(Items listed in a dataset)
════════════════════
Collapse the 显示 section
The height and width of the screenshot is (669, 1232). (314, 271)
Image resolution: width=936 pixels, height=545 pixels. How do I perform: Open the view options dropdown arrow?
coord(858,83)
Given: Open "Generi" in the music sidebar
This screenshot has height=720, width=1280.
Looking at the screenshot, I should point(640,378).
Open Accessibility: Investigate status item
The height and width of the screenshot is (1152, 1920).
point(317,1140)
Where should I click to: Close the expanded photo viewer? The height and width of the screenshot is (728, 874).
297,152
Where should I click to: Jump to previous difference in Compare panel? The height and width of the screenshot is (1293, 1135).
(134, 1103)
════════════════════
WHAT TO DO.
Which lines in the rows above contain the word "Open"? Extract each of them in full.

SOLUTION.
Image resolution: width=936 pixels, height=545 pixels. How do I perform: Open the view options dropdown arrow?
Given: Open "Generi" in the music sidebar
Open Accessibility: Investigate status item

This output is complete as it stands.